
          Wow, now that’s a very sensual sounding Bible verse, isn’t it?  Well again interestingly, in our modern American culture, we Catholics are often criticized for being overly puritanical or opposed to human sexuality as though it is something evil.  My sisters and brothers there certainly couldn’t be anything further from the truth.  Follow me here for just a minute.  I read an article by Dr. Scott Hahn recently, where he says Satan is probably a greater theologian than any human alive.  He says Satan could probably quote the Bible better than anyone on earth.  Dr Hahn points out that every single demon Jesus ever drove out knew exactly who Jesus was, the Holy One, the Son of God.  Now how did they know that – because those nasty old demons had faith?  Oh, come on Doc, how can that be, demons with faith?  You see, he says, faith alone – without love – collapses in upon itself and of course; Satan and his demons have no love.  Everything in the Christian world must be related to love and just like faith, that includes human sexuality.  You see, God is love and as Thomas Aquinas said, “love is willing the good of the other.”  Consequently, a casual recreational philosophy, where sensuality is good in and of itself, as simply pleasure or entertainment, without love and commitment, will eventually collapse upon itself and ultimately cause pain, hurt, and suffering.  Remember, love is willing the good of the other and it must be elemental in every Christian’s life.  With love human sexuality is a beautiful gift from God.

          Why is love so elemental for our human existence, the Bible emphasizes it, especially in the New Testament.  All people are called to holiness and if God is love, holiness and love must be codependent.  With this emphasis that all people are called to holiness, Vatican II articulated this about marriage; “marriage is every bit as much a vocation or spiritual calling as the Priesthood or religious life.”  My friends, marriage is a vocation from God.  When two people are married they actually mirror what God is, because, as Trinity, God is a loving relationship.  The Father and the Son are equal and their love of each other as the Holy Spirit is also equal.  The Biblical image is clear.  Marriage is not simply some secular or social arrangement.  It is part of God’s plan for God’s purposes.  Marriage is a symbolic sign of God’s very way of being.  Now meditate on that for a while folks.  Marriage is a symbolic sign of God’s very way of being.

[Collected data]
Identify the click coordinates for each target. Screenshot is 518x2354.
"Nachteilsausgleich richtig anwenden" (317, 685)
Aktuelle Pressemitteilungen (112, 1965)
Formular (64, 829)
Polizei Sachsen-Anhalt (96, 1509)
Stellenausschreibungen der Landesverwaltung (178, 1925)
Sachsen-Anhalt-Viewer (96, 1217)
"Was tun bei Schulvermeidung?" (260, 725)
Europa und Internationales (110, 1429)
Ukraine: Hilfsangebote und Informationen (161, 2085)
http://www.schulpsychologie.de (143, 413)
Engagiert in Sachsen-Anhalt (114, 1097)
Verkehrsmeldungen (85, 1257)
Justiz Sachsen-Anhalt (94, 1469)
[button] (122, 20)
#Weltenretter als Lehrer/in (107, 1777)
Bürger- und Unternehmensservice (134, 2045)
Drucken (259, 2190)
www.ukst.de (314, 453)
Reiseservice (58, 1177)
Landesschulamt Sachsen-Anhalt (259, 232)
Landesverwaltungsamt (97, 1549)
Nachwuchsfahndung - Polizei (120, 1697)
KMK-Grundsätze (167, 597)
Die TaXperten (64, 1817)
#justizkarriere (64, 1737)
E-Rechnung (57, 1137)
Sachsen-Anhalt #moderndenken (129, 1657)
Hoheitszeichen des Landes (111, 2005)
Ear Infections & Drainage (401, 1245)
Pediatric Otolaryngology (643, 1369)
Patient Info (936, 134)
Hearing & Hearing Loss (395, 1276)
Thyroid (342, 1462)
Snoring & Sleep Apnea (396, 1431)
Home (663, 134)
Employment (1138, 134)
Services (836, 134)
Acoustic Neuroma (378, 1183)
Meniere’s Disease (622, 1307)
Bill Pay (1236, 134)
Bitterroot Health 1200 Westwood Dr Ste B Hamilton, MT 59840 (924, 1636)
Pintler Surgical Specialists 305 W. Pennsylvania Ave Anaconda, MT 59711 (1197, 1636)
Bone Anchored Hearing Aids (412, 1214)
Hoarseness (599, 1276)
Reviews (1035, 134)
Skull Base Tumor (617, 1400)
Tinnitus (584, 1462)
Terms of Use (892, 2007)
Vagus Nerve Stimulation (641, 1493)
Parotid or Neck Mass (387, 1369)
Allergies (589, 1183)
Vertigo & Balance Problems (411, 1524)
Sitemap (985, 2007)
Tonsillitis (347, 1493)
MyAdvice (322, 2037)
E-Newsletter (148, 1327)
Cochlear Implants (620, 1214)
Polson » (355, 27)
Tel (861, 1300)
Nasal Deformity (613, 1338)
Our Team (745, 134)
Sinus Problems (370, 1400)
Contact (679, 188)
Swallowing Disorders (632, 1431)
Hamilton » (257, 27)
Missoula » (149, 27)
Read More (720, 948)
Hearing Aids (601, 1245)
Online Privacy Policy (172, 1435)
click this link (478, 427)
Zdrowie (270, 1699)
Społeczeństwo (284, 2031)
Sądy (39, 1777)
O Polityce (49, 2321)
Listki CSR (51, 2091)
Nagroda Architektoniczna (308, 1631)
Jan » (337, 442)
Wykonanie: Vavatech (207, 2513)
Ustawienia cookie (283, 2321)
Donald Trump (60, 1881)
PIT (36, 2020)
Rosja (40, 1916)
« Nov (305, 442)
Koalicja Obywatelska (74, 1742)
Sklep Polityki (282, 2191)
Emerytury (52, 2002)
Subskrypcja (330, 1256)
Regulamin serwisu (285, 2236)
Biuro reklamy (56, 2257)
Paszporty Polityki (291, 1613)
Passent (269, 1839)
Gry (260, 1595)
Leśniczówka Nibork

TASK INSTRUCTIONS -
(a) In the passage on love and marriage, how did Thomas Aquinas define love?
(b) Write a continuation of the passage on love and marriage, picking up right after its final sentence.
The collected data can be set aside, since none of it is needed here.

PER-TASK OUTPUTS -
(a) Love is willing the good of the other.

(b)
          Now we have the Gospel reading for today and along with it, we have an elephant in the room no one wants to talk about – divorce.  You know, because of everything going on in our country right now concerning marriage, I’ve stopped referring to what we do here in Church as simply a marriage ceremony, I now call it Sacramental Marriage.  Shucks, in Alabama right now you can get married at the bank without any ceremony at all.  You download a form from AL.com, two spouses sign, have their signatures notarized, and Zap, they are civilly married.  If you want a Catholic Sacramental Marriage however, it will take place in a Church and a Priest, or a Deacon will preside.

          Today, we heard Jesus himself quote Genesis 2 before he said, “Therefore what God has joined together, no human being must separate.”  Friends, in a Catholic Sacramental Marriage the vows recited establish a sacred covenant between a man, a woman, and God.  Sadly however, in our fallen world, we realistically know many marriages are not “happily ever after” unions.  Consequently, our Church has a unique process, very few people really understand called Annulment.  Wait, that’s just Catholic for divorce, right?  Wrong!!!  Annulment is a type of investigation that proves, a Sacramental Marriage did or did not take place and unfortunately, there are many, many reasons why the authentic truth might say, it did not.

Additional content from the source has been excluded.